* TEXT SEGMENT:
————————

Neil Armstrong & MUSIC OUT OF THE MOON

Posted: 8/27/2012 11:32:56 PM

From: Canada

Joined: 8/1/2008

The passing of Apollo astronaut Neil Armstrong this week (at the age of 82) has special significance for theremin enthusiasts. Neil Armstrong took the theremin to the moon with him! 
Armstrong was born in 1930 and was apparently very moved by Samuel Hoffman's 1947 Capitol Records 78 rpm recording, MUSIC OUT OF THE MOON, which he would have heard at the age of about 17 (or shortly thereafter). 
The following is a quote from the 2006 book, MOONDUST: IN SEARCH OF THE MEN WHO FELL TO EARTH by Andrew Smith
"Of more interest to me, though, was Neil Armstrong’s response to a supplementary question about 'the strange, electronic sounding music' that Collins [fellow astronaut Michael Collins] reported him taking to Luna. Armstrong told me that the electronic sound I referred to was the theremin music of Dr. Samuel Hoffman, specifically an album called MUSIC OUT OF THE MOON, which he had committed to tape from his own collection.

————————

* EXERCISE A: According to the post about Neil Armstrong, why does his death have special significance for theremin enthusiasts?

————————

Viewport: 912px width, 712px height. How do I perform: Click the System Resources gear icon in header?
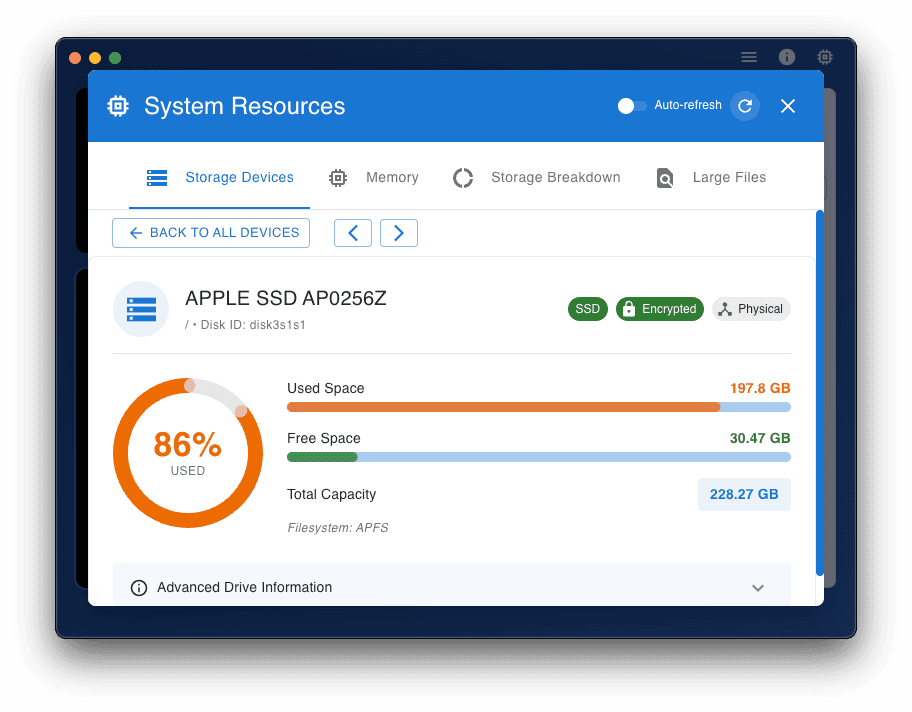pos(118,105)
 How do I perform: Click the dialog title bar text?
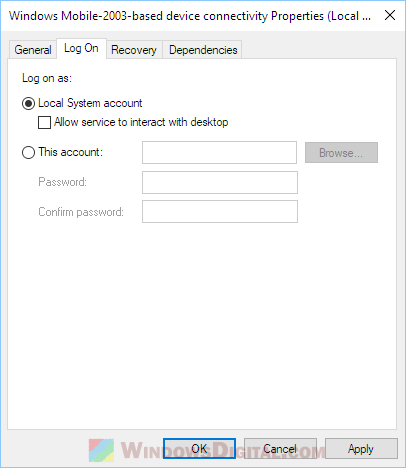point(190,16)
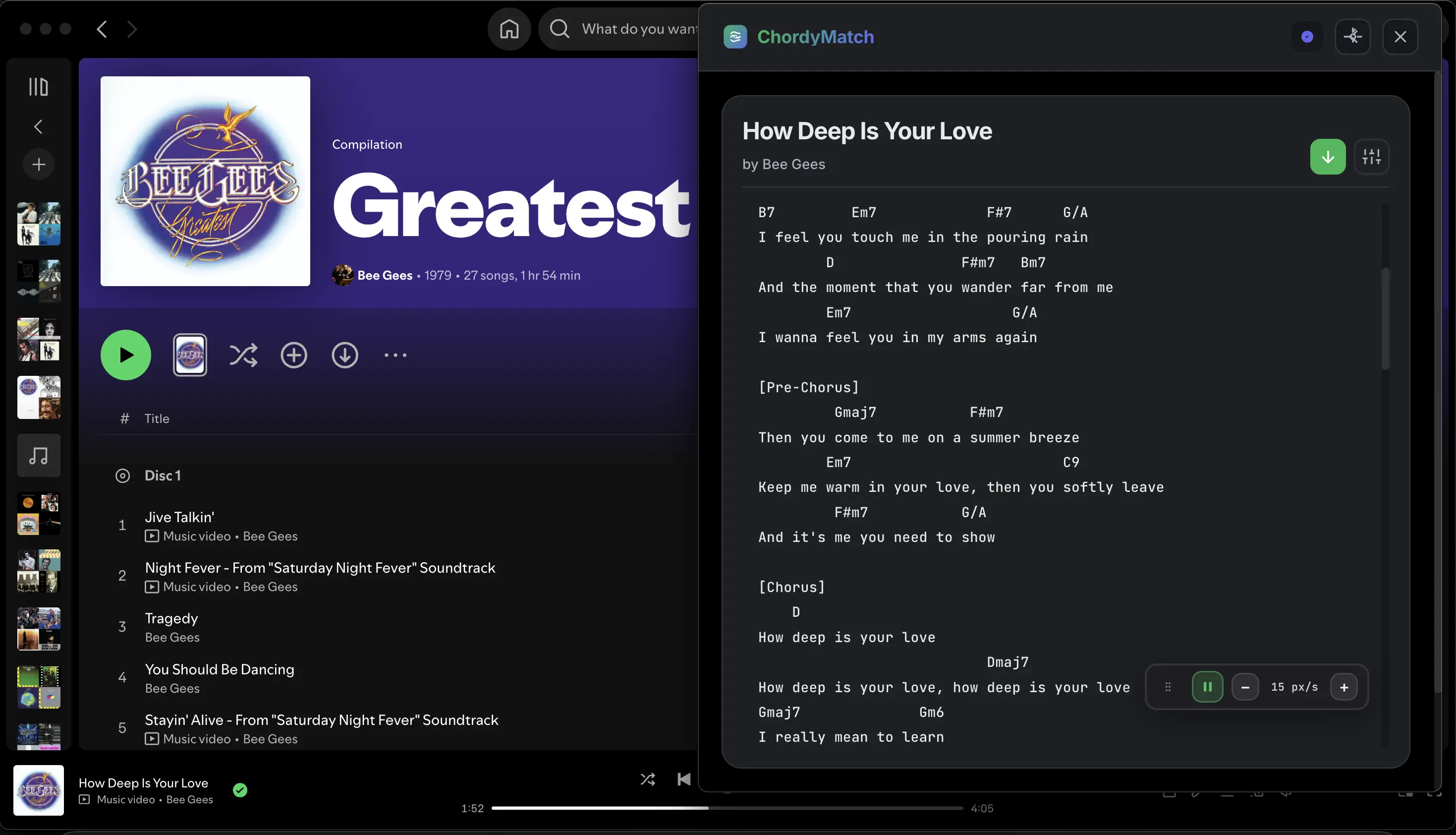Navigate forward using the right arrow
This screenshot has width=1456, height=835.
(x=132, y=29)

————————

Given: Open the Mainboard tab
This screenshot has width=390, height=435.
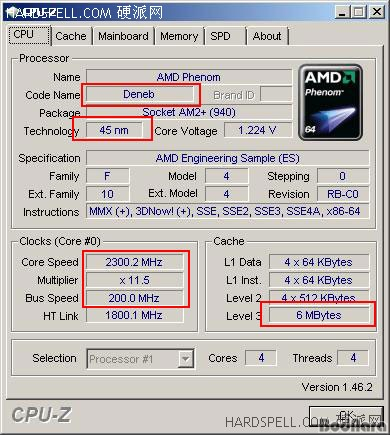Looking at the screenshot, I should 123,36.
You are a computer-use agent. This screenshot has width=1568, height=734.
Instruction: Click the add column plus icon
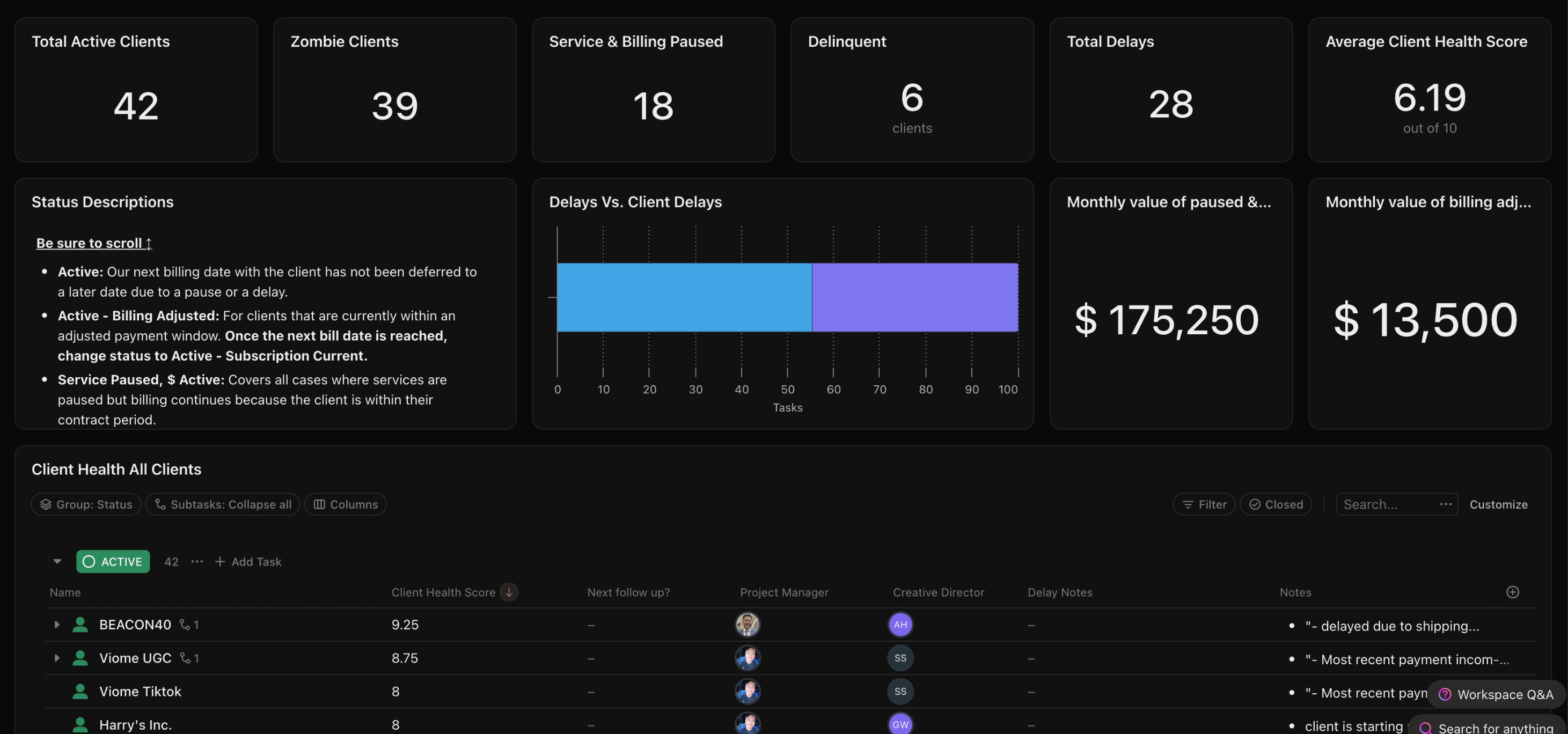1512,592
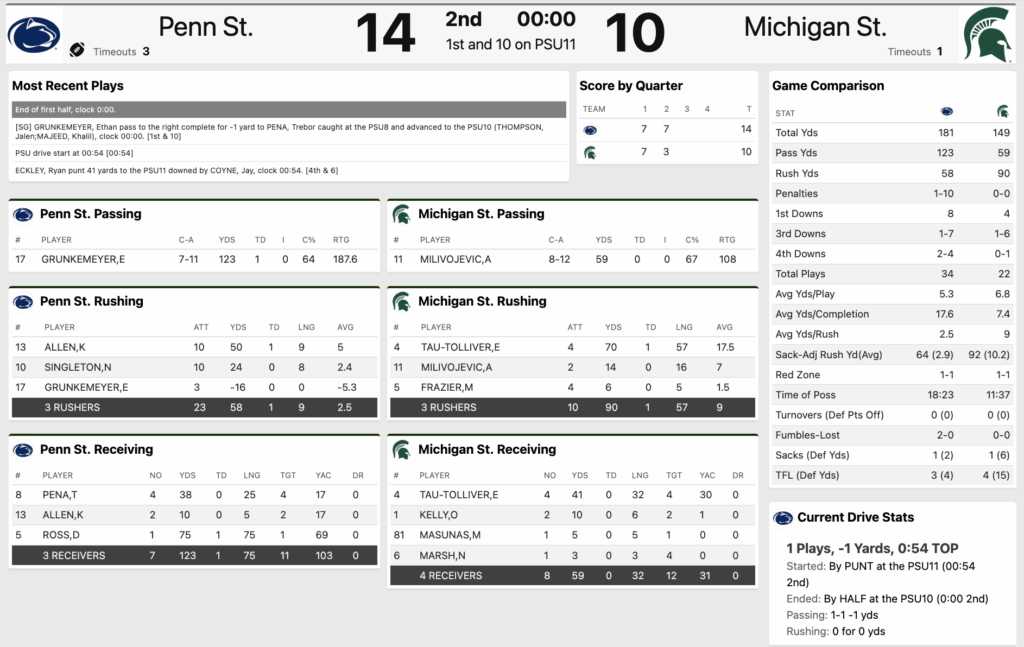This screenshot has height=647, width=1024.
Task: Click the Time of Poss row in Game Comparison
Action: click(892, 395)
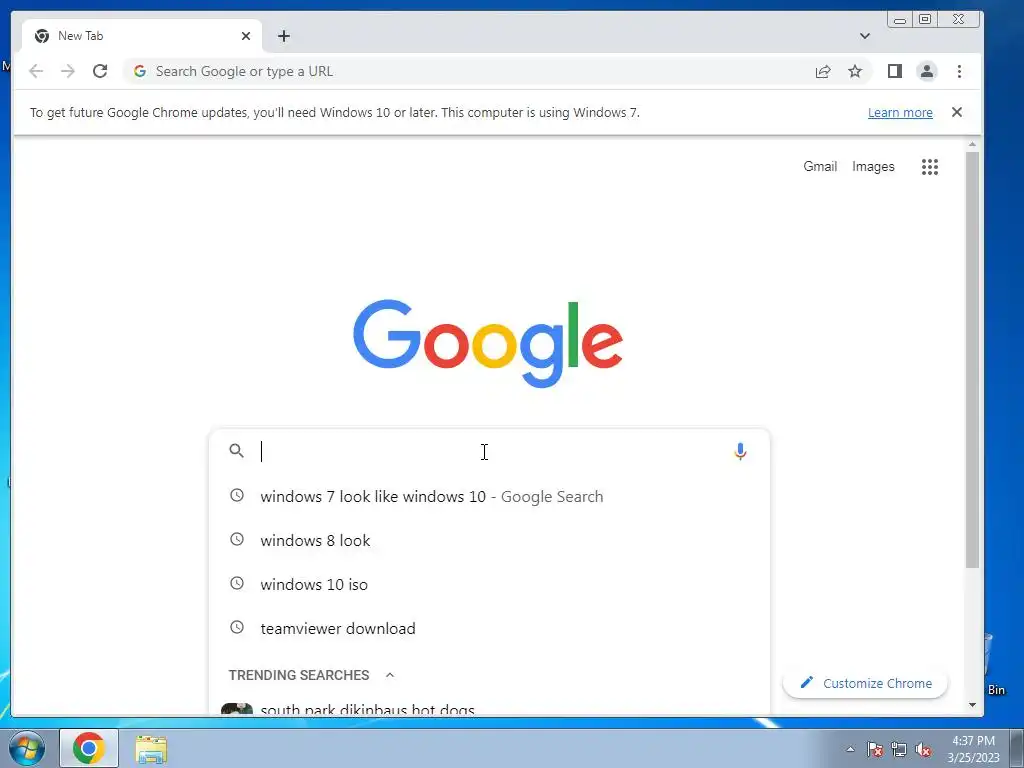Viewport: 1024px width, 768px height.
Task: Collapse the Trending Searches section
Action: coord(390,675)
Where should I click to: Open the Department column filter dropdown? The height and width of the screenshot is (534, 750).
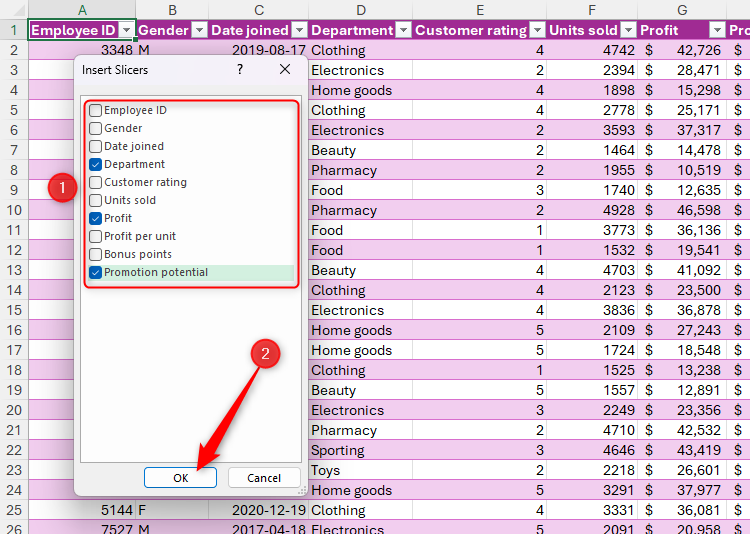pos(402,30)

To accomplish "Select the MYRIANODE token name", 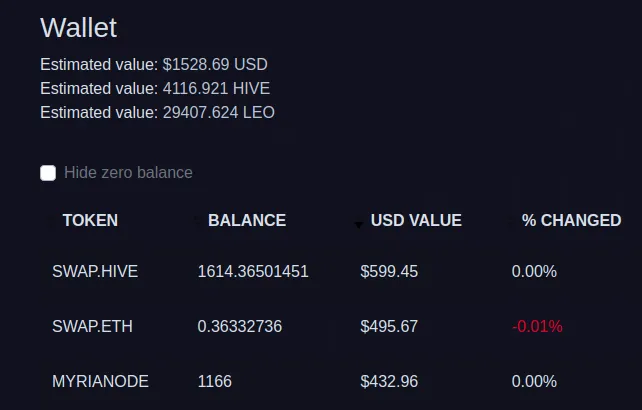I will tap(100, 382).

————————

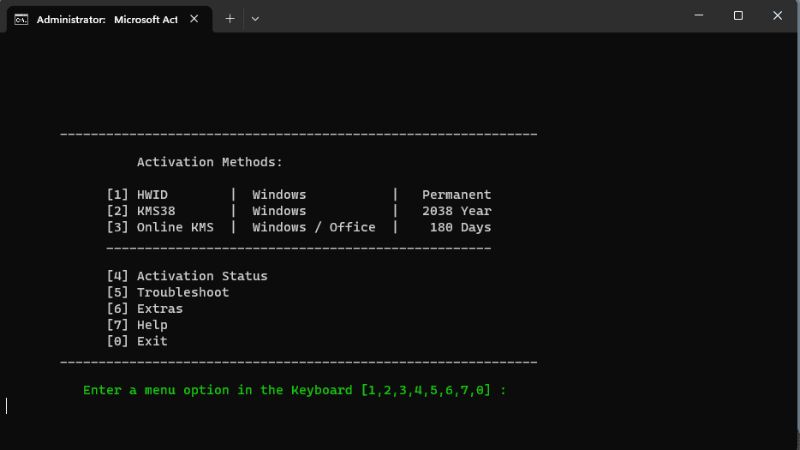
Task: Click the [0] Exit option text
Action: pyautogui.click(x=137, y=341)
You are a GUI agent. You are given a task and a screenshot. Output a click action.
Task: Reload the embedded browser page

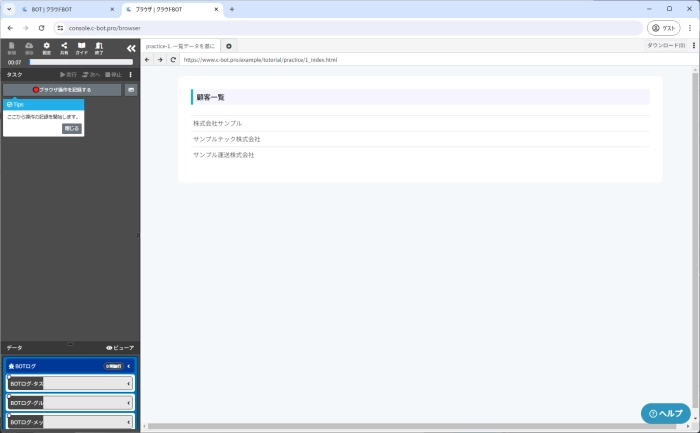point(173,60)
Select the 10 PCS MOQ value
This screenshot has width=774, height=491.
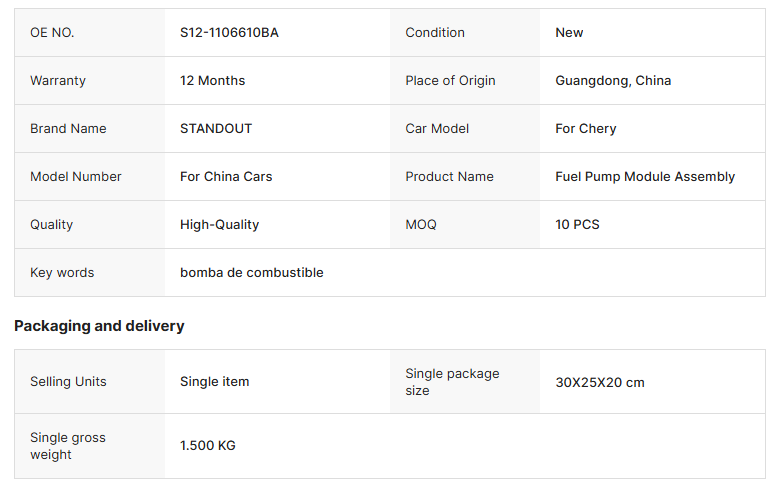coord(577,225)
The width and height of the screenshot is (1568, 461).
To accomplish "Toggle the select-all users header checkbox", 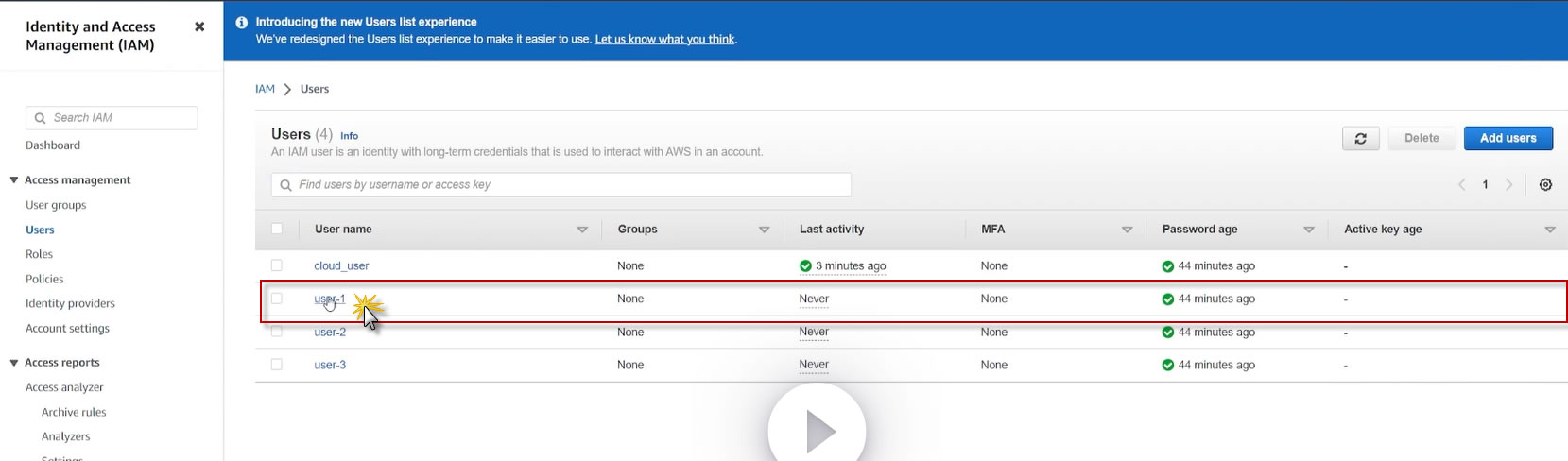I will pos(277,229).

————————

* EXERCISE B: Extract the rows from the line containing "Viewport: 912px width, 712px" through the line containing "(x=132, y=29)", inclusive, omitting the pictures.

* WORKED SOLUTION A: According to the post, Armstrong took the theremin to the moon with him. The quoted passage specifies that this was Dr. Samuel Hoffman's theremin album MUSIC OUT OF THE MOON, which Armstrong had recorded onto tape from his own collection.

* WORKED SOLUTION B:
Viewport: 912px width, 712px height. How do I perform: Click the System Resources gear icon in header?
pos(118,105)
 How do I perform: Click the dialog title bar text?
point(190,16)
Navigate forward using the right arrow
This screenshot has width=1456, height=835.
(x=132, y=29)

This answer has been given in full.